Un incontro speciale con James Nachtwey, uno dei più influenti fotoreporter del nostro tempo.
In questo intenso talk, Nachtwey ripercorre la sua straordinaria carriera, condividendo riflessioni maturate in decenni trascorsi a documentare alcuni degli eventi e delle crisi umanitarie più significative a livello globale. Attraverso una selezione delle sue immagini più iconiche, esplora la fotografia come potente testimonianza della storia, offrendo una prospettiva profondamente personale su conflitti, sofferenza umana e resilienza, e fornendo al contempo preziosi spunti sul valore etico del “testimoniare” e sul ruolo della fotografia nella costruzione della memoria collettiva.

La forza e l’impatto del suo lavoro sono stati raccontati anche nel documentario War Photographer, candidato al Premio Oscar, che segue il suo approccio unico nel lavorare in contesti di conflitto.
Seguendo il format delle sue celebri presentazioni nei principali festival e istituzioni internazionali, questo incontro offre al pubblico un’opportunità unica per entrare in contatto con la sua visione, la sua filosofia e il suo impegno nel racconto per immagini.

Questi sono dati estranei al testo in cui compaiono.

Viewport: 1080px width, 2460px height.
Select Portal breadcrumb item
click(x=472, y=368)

Un racconto personale e, allo stesso tempo, una riflessione universale su coraggio, empatia e sul potere duraturo della narrazione visiva. Un appuntamento imperdibile per fotografi, storyteller e per chiunque sia interessato alla forza del fotogiornalismo.

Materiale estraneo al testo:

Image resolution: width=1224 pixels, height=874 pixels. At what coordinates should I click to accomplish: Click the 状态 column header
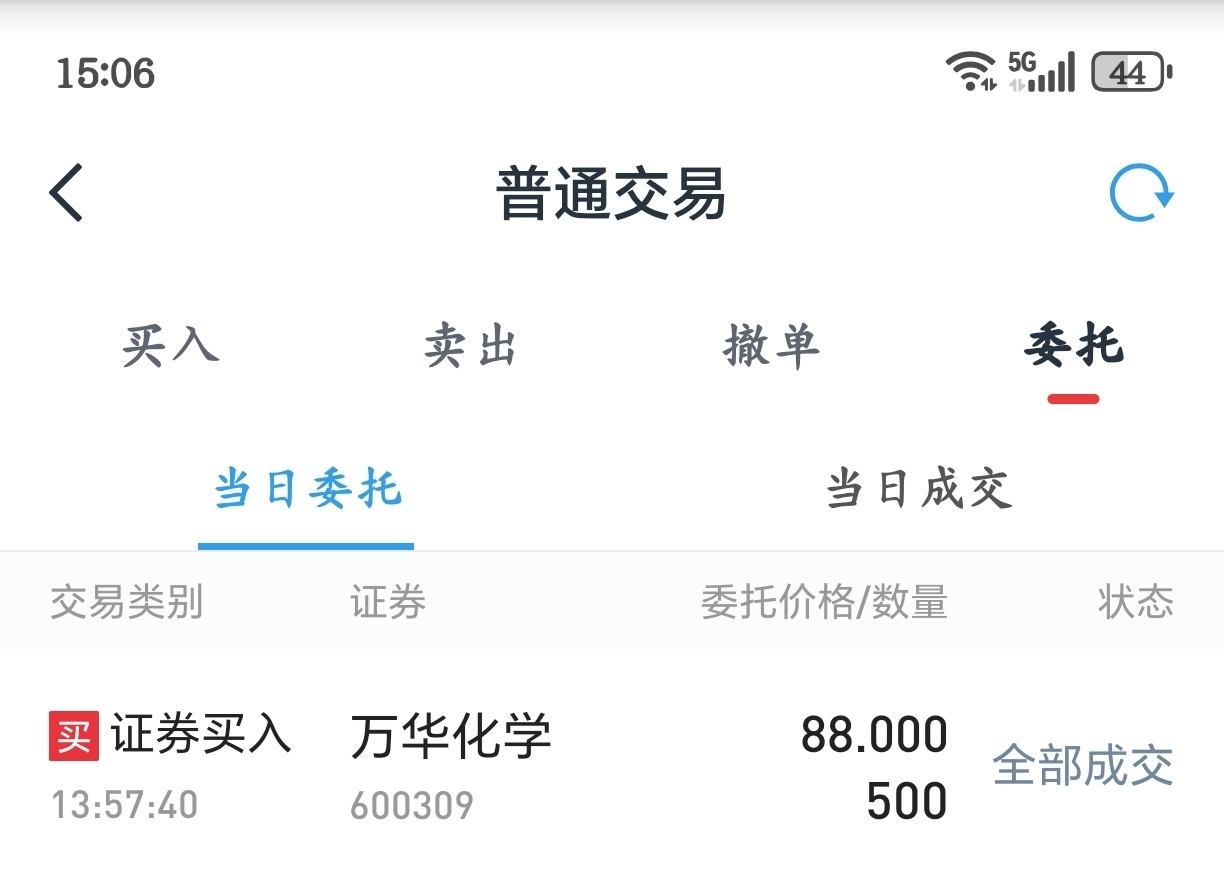tap(1136, 603)
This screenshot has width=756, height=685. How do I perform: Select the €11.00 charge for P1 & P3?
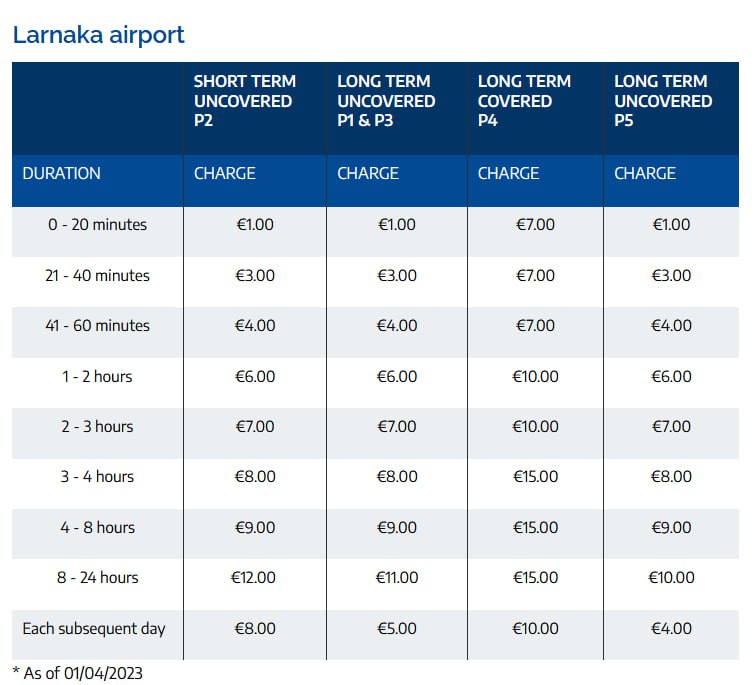pos(396,578)
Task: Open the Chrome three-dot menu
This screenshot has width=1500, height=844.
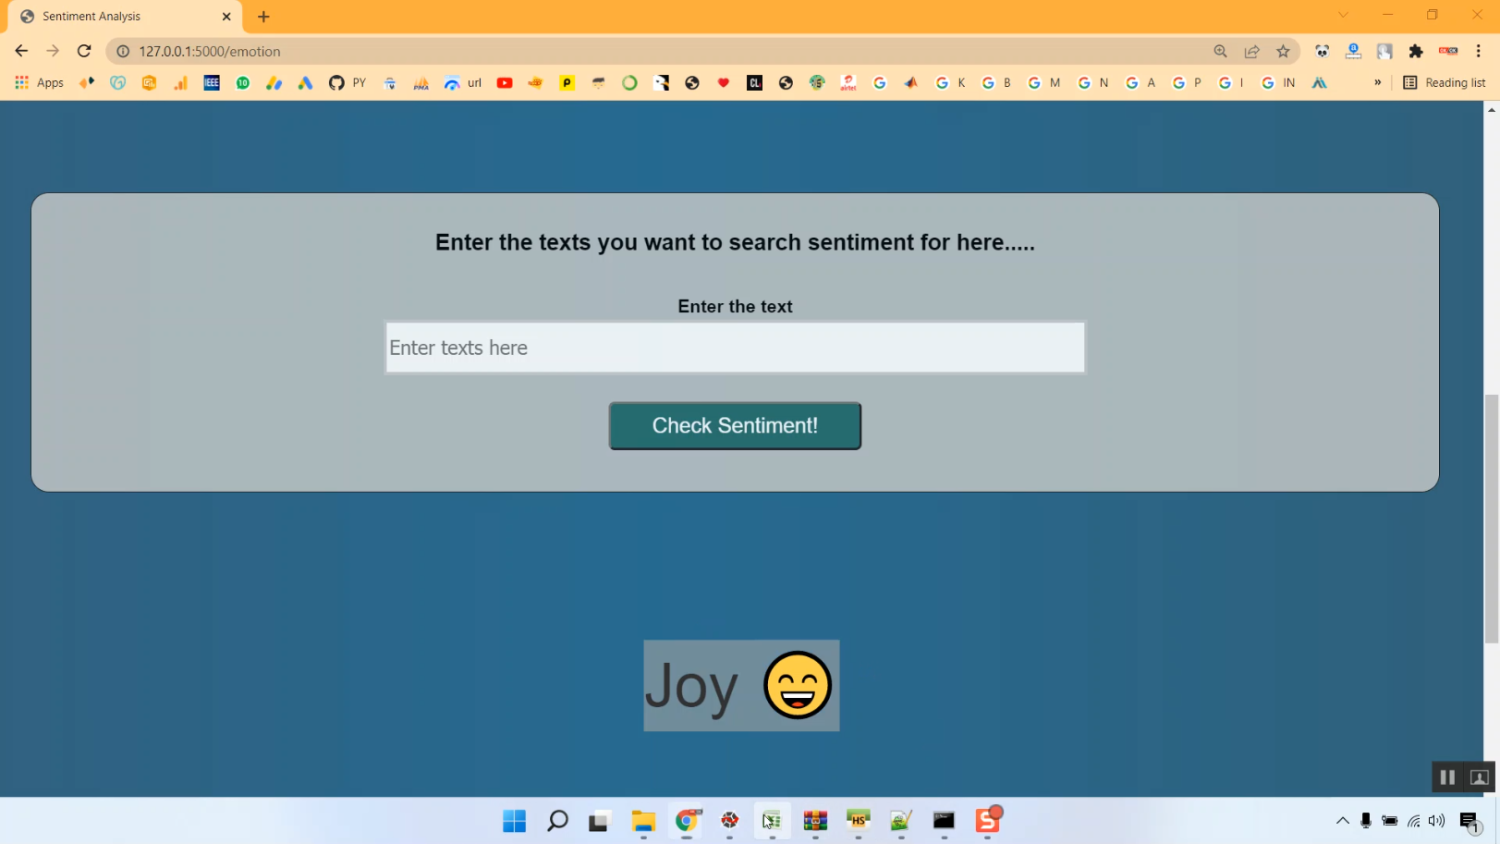Action: click(1477, 51)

Traduzione simultanea in italiano

Approfitta di questo evento per programmare un weekend a Siena e vivere appieno le mostre e gli eventi del Siena Awards Festival.

Informazioni

Sede: Teatro dei Rinnovati |
Piazza del Campo, 1 – Siena

Data: 9 ottobre 2026

Orario: 21:30

Biografia fotografo: James Nachtwey (New York, 1948), tra i più importanti fotogiornalisti contemporanei, è universalmente riconosciuto come uno dei principali eredi della grande tradizione del fotogiornalismo di guerra inaugurata da Robert Capa. Da oltre quarant’anni documenta conflitti, crisi umanitarie, carestie, malattie e disastri ambientali in tutto il mondo, costruendo un’opera che rappresenta una delle testimonianze visive più profonde della condizione umana nel nostro tempo.
Nel corso della sua carriera ha documentato alcuni degli eventi più drammatici della storia recente: la guerra in Bosnia, il genocidio in Ruanda, la Seconda Intifada in Medio Oriente, le carestie in Sudan, le conseguenze dell’Agente Arancio in Vietnam, fino agli Attacchi dell’11 settembre a New York, di cui è stato testimone diretto. Le sue fotografie raccontano un’umanità ferita dalla violenza, dalla malattia e dalla povertà, ma anche la dignità e la resilienza delle persone colpite dalle crisi del nostro tempo.
Il lavoro di Nachtwey è guidato dalla convinzione che il fotogiornalismo possa ancora influenzare la coscienza pubblica e contribuire al cambiamento. La straordinaria intensità estetica delle sue immagini diventa così uno strumento di denuncia e di compassione, capace di trasformare la fotografia in una forma di responsabilità civile.


“Le mie fotografie sono la mia testimonianza. Gli eventi che ho documentato non devono essere dimenticati e non devono essere ripetuti.”